Crops have never looked as well for this time of the year and contrasts dramatically with the last few autumns. Leaf emergence and tiller numbers are driven by temperature, with a leaf emerging every 12 days when temperatures are 10C.
Each extra leaf can be expected to produce a tiller bud. The recent weather has been well above 10C.
The excellent seed quality of the 2013 harvest is an added bonus. Seed bed conditions have seldom been as good and growers are amazed at the speed of emergence of crops sown. The downside of this is obviously possibly greater problems with aphids leading to yellow dwarf virus and higher levels of take all, greater disease pressure in the autumn and higher lodging pressure.

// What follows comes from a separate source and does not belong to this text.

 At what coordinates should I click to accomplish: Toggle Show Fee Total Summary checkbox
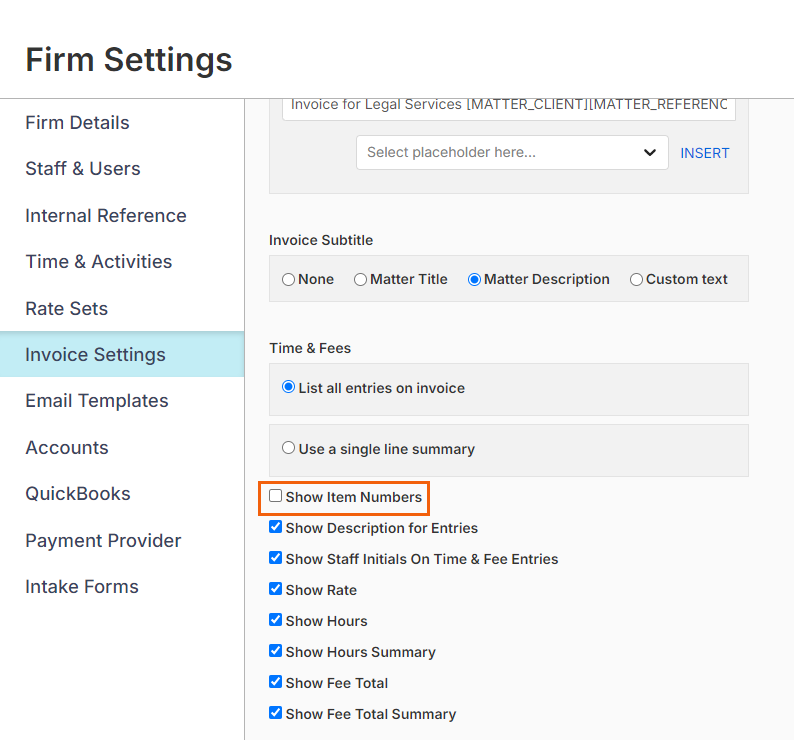(275, 713)
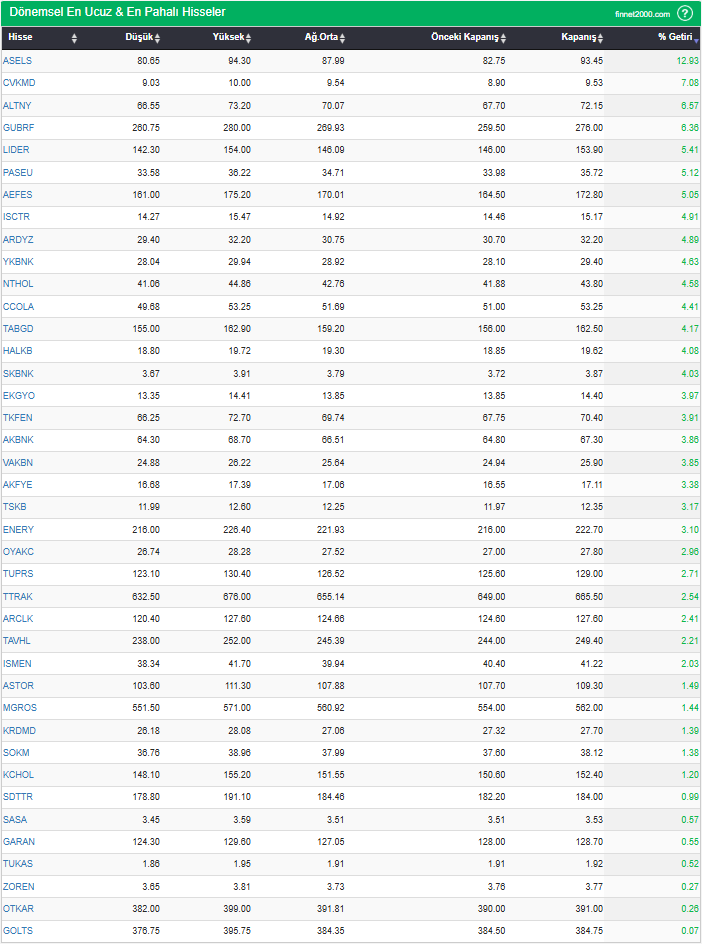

Advanced crops of barley wheat or oats should have already received an aphicide. Any early winter barley treated with Redigo Deter will require an aphicide towards the end of October/early November.
Warm, moist soil conditions facilitate aphid movement through soils. 'Green bridge' transmission is most likely in early-drilled crops and in mild damp autumns. Aphids transfer directly from weedy stubble to new cereal crops. The ITCA aphid traps show very high aphid levels.
While it appears that there is currently a relatively low level of pyrethroid resistance in the grain aphid, it is important to remember that this is becoming an issue and should be monitored carefully. If aphid activity remains high after spraying, there should be a follow-up treatment.